Represent animal feed in a type-safe way by introducing a type parameter on the Animal superclass:
class Animal<Food> {
func eat(_ food: ???) { fatalError("Subclass must implement `eat`") }
}
class Cow: Animal<Hay> {
override func eat(_ food: Hay) {
// Eat the hay
}
}
class Horse: Animal<Carrot> {
override func eat(_ food: Carrot) {
// Munch on the carrot
}
}
class Chicken: Animal<Grain> {
override func eat(_ food: Grain) {
// Peck at the grain
}
}
This type parameter serves as a placeholder for the specific feed type for each subclass. Unfortunately, a lot of code that works with animals probably won't care about Food at all, and Food isn't the core purpose of the animal. Introduces boilerplace. Not good ergonomics or the right semantics.
Need a different language feature.
A protocol separates ideas about what code does from its implementation details.
Each animal has two common capabilities:
- A specific type of food
- An operation for consuming some of its food
protocol Animal {
// Like a type parameter, an associated type serves as a placeholder for a concrete type.
associatedType Feed: AnimalFeed
func eat(_ food: Feed)
}
Now we can conform our animals to this new protocol:
struct Cow: Animal {
func eat(_ food: Hay) {
// Eat the hay
}
}
struct Horse: Animal {
func eat(_ food: Carrot) {
// Munch on the carrot
}
}
struct Chicken: Animal {
func eat(_ food: Grain) {
// Peck at the grain
}
}
Compiler checks for conformance. We could specify the feed type explicitly using a typeAlias, but don't need to because it's a parameter for eat
.
protocol Animal {
// Like a type parameter, an associated type serves as a placeholder for a concrete type.
associatedType Feed: AnimalFeed
func eat(_ food: Feed)
}
struct Farm {
// Type parameter annotated with protocol conformance
func feed<A: Animal>(_ animal: A) { ... }
// Or we could use a where clause
// This is a complex way of representing this
func feed<A>(_ animal: A) where A: Animal
// But we can also just do this identical declaration:
func feed(_ animal: some Animal)

# INFORMATION GIVEN
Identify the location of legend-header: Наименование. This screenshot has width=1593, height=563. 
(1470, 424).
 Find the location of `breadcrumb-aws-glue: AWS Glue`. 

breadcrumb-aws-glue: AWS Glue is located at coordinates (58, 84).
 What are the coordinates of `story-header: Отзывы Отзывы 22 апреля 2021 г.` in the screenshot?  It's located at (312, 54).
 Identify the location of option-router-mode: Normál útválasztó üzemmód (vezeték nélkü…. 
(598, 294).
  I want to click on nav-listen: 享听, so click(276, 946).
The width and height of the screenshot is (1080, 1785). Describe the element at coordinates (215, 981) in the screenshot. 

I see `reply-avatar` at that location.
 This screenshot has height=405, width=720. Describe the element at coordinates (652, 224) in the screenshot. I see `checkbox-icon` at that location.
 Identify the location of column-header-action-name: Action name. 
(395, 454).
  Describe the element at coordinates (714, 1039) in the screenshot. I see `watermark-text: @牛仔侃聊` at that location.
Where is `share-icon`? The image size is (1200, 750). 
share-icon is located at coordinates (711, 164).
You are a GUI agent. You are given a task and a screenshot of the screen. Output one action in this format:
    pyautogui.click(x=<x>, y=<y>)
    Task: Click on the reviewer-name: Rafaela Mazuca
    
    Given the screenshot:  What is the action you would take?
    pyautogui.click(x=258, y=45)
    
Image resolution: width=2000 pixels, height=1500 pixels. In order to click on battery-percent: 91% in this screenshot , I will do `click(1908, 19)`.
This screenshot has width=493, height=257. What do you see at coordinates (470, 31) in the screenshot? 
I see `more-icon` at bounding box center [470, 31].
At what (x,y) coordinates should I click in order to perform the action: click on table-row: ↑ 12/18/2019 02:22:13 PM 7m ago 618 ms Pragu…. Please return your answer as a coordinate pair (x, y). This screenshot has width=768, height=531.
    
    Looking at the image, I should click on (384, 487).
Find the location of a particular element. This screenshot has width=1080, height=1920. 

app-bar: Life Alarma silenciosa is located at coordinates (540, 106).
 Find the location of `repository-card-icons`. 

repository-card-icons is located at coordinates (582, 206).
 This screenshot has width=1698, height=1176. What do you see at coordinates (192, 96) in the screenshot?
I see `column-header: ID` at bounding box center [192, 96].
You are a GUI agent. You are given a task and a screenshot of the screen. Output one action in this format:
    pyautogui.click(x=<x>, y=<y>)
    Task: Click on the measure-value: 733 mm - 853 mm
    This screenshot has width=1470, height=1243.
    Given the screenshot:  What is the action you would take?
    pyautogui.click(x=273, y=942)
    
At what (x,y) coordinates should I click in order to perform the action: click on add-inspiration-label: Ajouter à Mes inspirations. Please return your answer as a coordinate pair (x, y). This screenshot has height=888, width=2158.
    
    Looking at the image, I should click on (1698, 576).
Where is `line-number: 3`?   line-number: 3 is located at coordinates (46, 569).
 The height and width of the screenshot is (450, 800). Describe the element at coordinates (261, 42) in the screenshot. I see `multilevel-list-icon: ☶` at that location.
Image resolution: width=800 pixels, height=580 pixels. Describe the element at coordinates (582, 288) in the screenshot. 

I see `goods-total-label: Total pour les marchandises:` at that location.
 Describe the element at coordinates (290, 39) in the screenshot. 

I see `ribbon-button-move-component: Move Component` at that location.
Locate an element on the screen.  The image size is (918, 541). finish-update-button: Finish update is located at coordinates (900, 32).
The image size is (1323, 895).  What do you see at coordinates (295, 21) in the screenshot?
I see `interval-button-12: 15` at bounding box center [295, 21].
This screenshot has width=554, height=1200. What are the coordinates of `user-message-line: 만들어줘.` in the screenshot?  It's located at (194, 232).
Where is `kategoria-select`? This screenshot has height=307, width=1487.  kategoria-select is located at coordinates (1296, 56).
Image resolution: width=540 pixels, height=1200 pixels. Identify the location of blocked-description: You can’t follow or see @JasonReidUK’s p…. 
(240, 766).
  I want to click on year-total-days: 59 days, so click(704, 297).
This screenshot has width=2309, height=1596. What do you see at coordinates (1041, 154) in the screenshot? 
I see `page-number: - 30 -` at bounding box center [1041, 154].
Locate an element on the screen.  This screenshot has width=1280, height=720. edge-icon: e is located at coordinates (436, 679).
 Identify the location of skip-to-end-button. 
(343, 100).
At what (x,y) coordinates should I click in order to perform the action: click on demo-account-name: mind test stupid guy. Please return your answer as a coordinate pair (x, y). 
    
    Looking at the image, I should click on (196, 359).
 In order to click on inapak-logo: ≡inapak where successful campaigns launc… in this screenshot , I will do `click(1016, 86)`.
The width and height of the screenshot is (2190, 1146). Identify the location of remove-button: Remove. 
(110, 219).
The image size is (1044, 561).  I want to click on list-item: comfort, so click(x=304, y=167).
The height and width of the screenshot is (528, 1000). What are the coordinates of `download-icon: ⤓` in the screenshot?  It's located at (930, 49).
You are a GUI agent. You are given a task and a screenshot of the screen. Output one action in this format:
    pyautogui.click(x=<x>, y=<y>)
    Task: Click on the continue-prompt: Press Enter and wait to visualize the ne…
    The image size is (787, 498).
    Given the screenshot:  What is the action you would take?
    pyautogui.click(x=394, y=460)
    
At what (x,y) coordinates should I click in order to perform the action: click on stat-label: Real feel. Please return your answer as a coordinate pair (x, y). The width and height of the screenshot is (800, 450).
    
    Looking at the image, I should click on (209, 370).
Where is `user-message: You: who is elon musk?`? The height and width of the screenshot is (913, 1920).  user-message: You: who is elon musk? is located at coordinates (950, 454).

# EXERCISE DETAILS
Continue the notes on Swift protocols and associated types from the point where they end.

# RESULT FOR THIS EXERCISE
}
Some indicates there is a specific type you're working with. The "some" keyword is always followed by a conformance requirement - in this case, the Animal protocol.
An abstract type that represents a placeholder for a specific concrete type is called an opaque type. The specific concrete type that is substituted in is called the underlying type.
protocol Animal {
// Like a type parameter, an associated type serves as a placeholder for a concrete type.
associatedType Feed: AnimalFeed
func eat(_ food: Feed)
}
struct Farm {
func feed(_ animal: some Animal) {
let crop = type(of: animal).feed.grow()
let produce = crop.harvest()
animal.eat(produce)
}
}
What if we want to feed all the animals? We can't use some
to create a type-erased array where the types might be mixed, because the underlying type might be cows or chickens or horses. Instead, we can use any
:
struct Farm {
func feed(_ animal: some Animal) {
let crop = type(of: animal).feed.grow()
let produce = crop.harvest()
animal.eat(produce)
}
func feedAll(_ animals: [any Animal]) {
for animal in animals {
feed(animal)
}
}
}
Like some
, the any
keyword is always followed by a conformance requirement.
Existential types, dynamic types, type-erasure - tyyyyyyyypes
Swift takes care of "unboxing" the value of an any type dynamically in Swift 5.7
With some
, the underlying type is fixed:
- Holds a concrete type
- Guarantees type relationships
With any
:
- Holds an arbitrary concrete type
- Erases type relationships
In general, write some
by default, and only change it to any
when you need type erasure. Similar to writing let
constants by default until you know you need mutability.